I was considering pulling the EMMC, placing it on an EMMC daughterboard and read it in using my mmcblkNX, however the OLED has Hynix memory which won’t run at 3v3, so I don’t want to risk it. The spec sheet of that brand says 1v9 maximum.

So I’m focusing on the handover to the CCPLEX. Both bucks on the MAX77812 appear to be generating 0v6 and 0v8 as expected.

I’ll try and publish all of my DSLOGIC logic analyser findings at some point. Some useful timing stuff where I’ve been capturing I2C Port 0, Port 4, Backlight enable, EMMC Clock, D0, D3. I’ve also built and aligned the OLED board scans available elsewhere into the same tool found on balika011.hu - I’ll make that available soon.

1 Like

On the OLED scans front, it appears they are here, but there is no direct link… They load slowly, so be patient.

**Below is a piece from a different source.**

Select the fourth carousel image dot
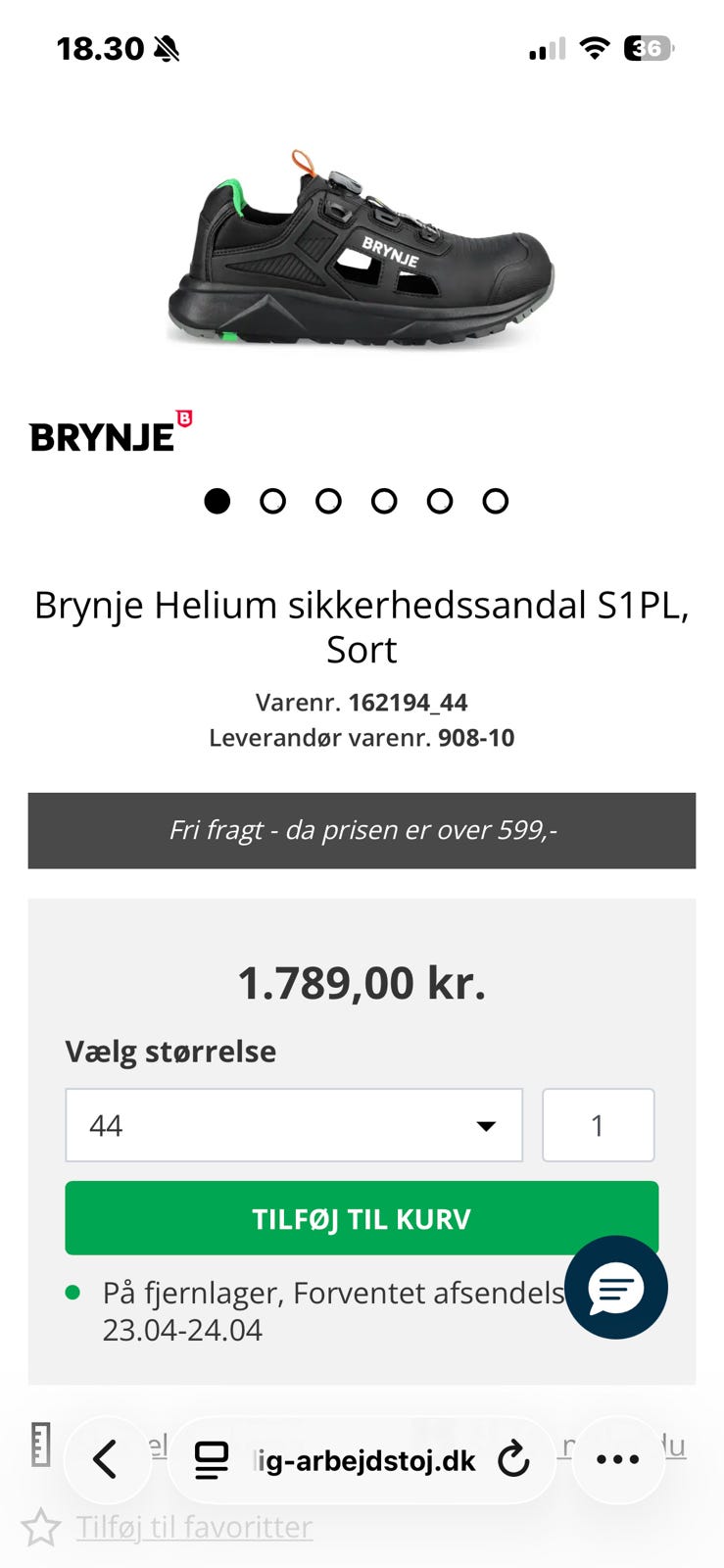pos(384,501)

Switch OLED board layers (balika011.hu)

:thinking: I don’t have an OLED board atm but doesn’t it have the same 3v3 and 1v8 rails as a standard revision making there way to the EMMC? I imagine the 1V9 Max is in reference to VCCQ or “interface power” line .Though I believe mmcBlkNX outputs 3V3 on both VCC and VCCQ which most EMMC IC’s will tolerate but there are a few modules such as your Hynix brand which will not. You could solder it onto a regular rev EMMC PCB and then dump the contents on an unpatched board via Hekate instead, that way you know for sure VCCQ is not abiove 1V8. Or you can just dead bug wire it and solder them to the switch board, afair Hekate will happily dump even in single bit mode (but will present a warning)

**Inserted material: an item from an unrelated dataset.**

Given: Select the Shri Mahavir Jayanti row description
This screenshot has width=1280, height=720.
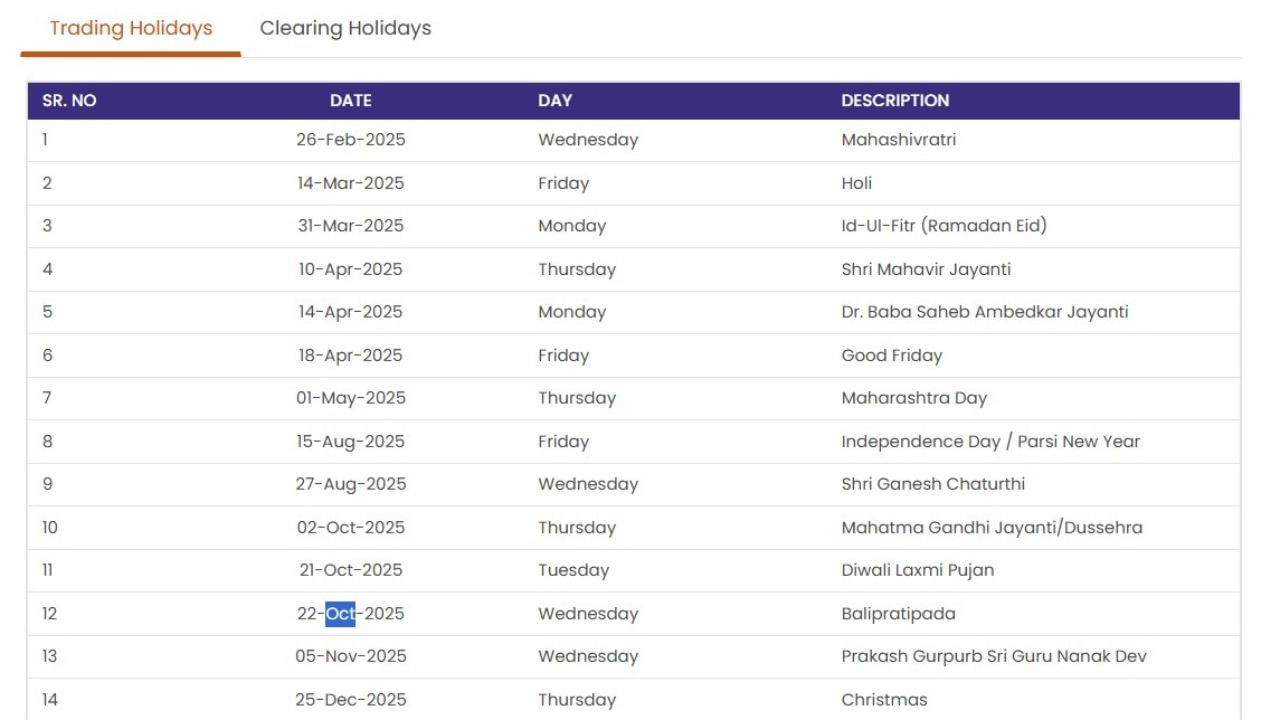Looking at the screenshot, I should (x=925, y=269).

Looking at those board scans, there is a small area of the board which is just a ground plane and and just below it seems to have acess to all data lines, you could grind down in that section to gain acess to dat0 etc though perhaps a bit risky.

I think the trouble with these board revisions is the boot process never seems to be the same as the last, like how Mariko/Lite boards have a completely different core rail sequence as compared to the first revision boards, as well as standby voltages are completely different too. I’m not 100% sure for example if the CPU/GPU rails come up straight away on OLED or if they work more like the standard revision boards and come up later, or if 0.6V and 0.8V is standby voltage and perhaps jumps to 1.2V (for example) later. Can somebody else with an OLED confirm this?

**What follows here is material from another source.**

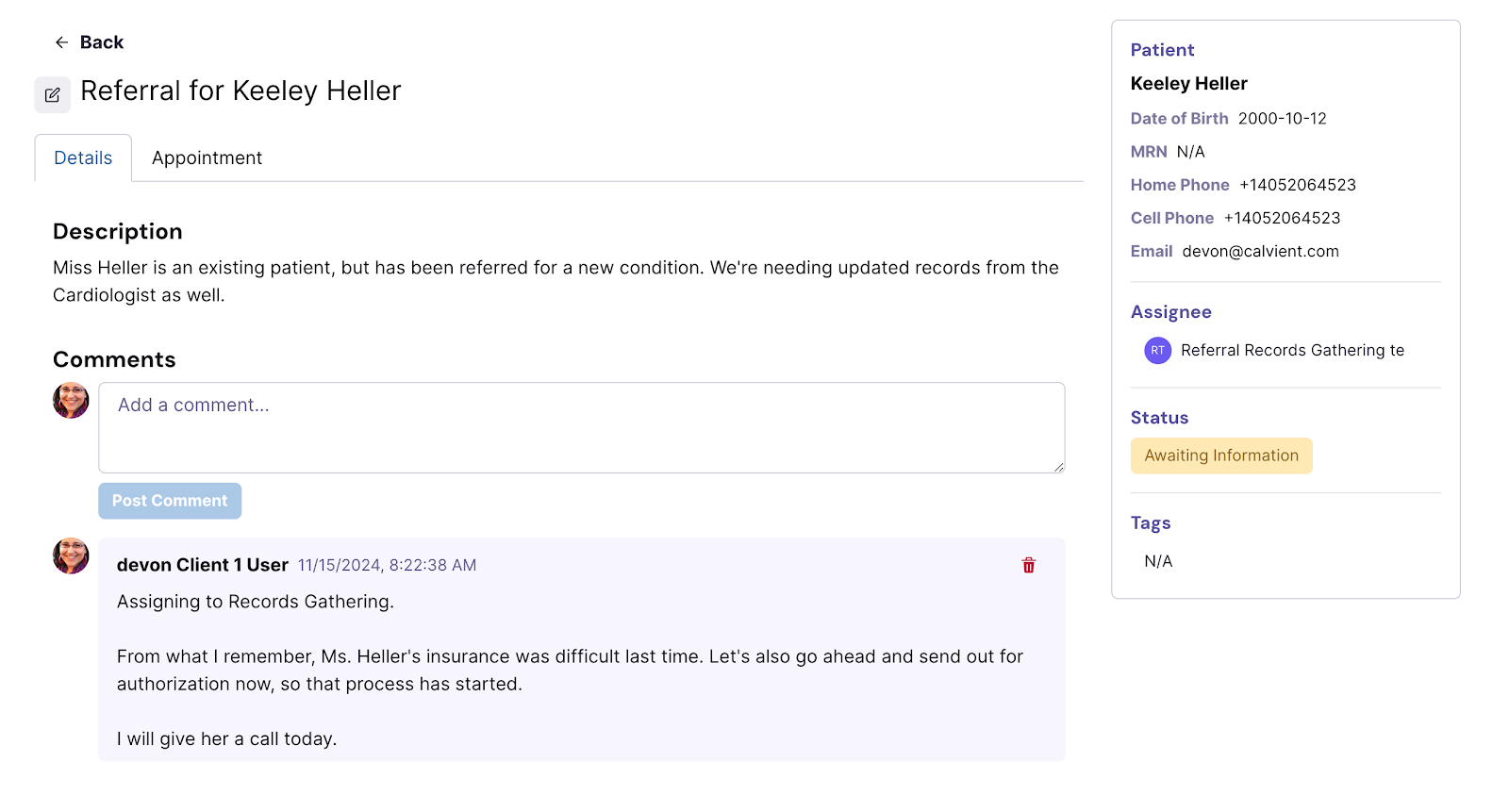
Task: Click the comment box resize handle
Action: pos(1059,467)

So latest update from my testing is that I pulled the EMMC from the OLED board, mounted it onto a spare daughterboard and read it in with Hekate on an unpatched Switch. I was able to perform the full 64Gb dump and benchmarks appeared to pass fine.

Not sure there is much I can do with this as I don’t have the keyset from the OLED, but it certainly seems to suggest that the EMMC IC is fine.

The EMMC pads on the OLED board look in great condition, so no evidence of water having got under the chip.

I’ll get the DAT0 line wired before I refit the EMMC.

Good to know the data is safe. Might still be worthwhile transferring the data to another known good EMMC on the off chance one of the data lines or similar was bad on the OLED EMMC :man_shrugging: . It might also be worthwhile taking some readings on the core EMMC lines/pads on the board while the EMMC is off and making sure nothings open or is reading funny.

@jkyoho Do you have an OLED handy atm? It would be worthwhile knowing from a known good what the CPU/GPU buck behaviour is prior to prompting to boot and then following and if the voltage output changes during entering OS etc

Don’t have one by hand, but on my checklist :rofl:

1 Like

ill be taking a few apart this weekend to do some work on. If you have some relevant test points and procedures, just let me know and I can get you readings.

1 Like

Here are two side-by-side captures. The first is my Mariko reference unit with 10s of boot activity. This uses 1v8 as the trigger and includes EMMC Clk, I2C Port 4 clk, CPU buck, Backlight enable and I2C Port 0 clk.

The second is my OLED with 5s of boot activity showing 1v8 trigger, I2C Port 4 clk and EMMC clk. I didn’t include I2C Port 0 as it comes on later.

In a separate post, I’ll get you test point locations.

2 Likes

To clarify, I2C Port 0 on the OLED has no activity. I suspect boot is failing before this port gets used. Port 4 is used earlier in the boot process to setup PMIC and bucks and appears to be running fine with identical data streams to the reference Mariko board.